The typical RAG pipeline includes:

  1. Chunking data
  2. Embedding the chunks
  3. Indexing into a vector DB
  4. Querying by similarity (e.g., cosine similarity)
  5. (Optional) Reranking (rare and time-consuming)
  6. Synthesis via the LLM

When to Use RAG?

You can easily over-engineer the solution with RAG. Start simple:

  • Try passing full context into the LLM.
  • If that doesn’t work, try providing Tools to the Agent for retrieval.
  • If that doesn’t work, this is a good starting point to consider RAG.

Alternatives include:

  • Agentic RAG: agent with a RAG tool
  • Reasoning Augmented Generation (ReAG)
  • Full-context loading

Multi-Agent Systems

Multi-agent systems combine specialized agents (like managers, engineers, designers in a company). Common architectures:

  • Network
  • Supervisor
  • Hierarchical
  • Custom

Evals

Evals = tests for LLM outputs. Since outputs are non-deterministic, evaluation is not binary but graded across a spectrum (e.g., 0–1). Each test has entropy, but overall results should converge.

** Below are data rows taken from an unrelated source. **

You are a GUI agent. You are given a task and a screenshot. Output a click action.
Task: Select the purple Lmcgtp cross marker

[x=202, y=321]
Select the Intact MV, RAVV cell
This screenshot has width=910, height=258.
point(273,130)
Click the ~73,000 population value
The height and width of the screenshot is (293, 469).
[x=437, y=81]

Accuracy and ReliabilityUnderstanding ContextOutput
HallucinationsContext PositionTone Consistency
FaithfulnessContext PrecisionPrompt Alignment
Content SimilarityContext RecallSummarisation Quality
CompletenessContext RelevancyKeyword Coverage
Answer Relevance  

Table: List of common LLM Evaluation Metrics for Accuracy, Context Understanding, and Output Quality

Conclusion

Overall, this was a nice Sunday read. As I haven’t worked directly on agents yet (which sometimes feels like #fomo 😅), I learned many new things. I especially liked the informal, to-the-point language of the book — it felt more like a discussion with the author than a lecture.

I’d definitely recommend Principles of Building AI Agents to anyone starting out. It’s a concise, one-stop introduction to the landscape of agent design and practices.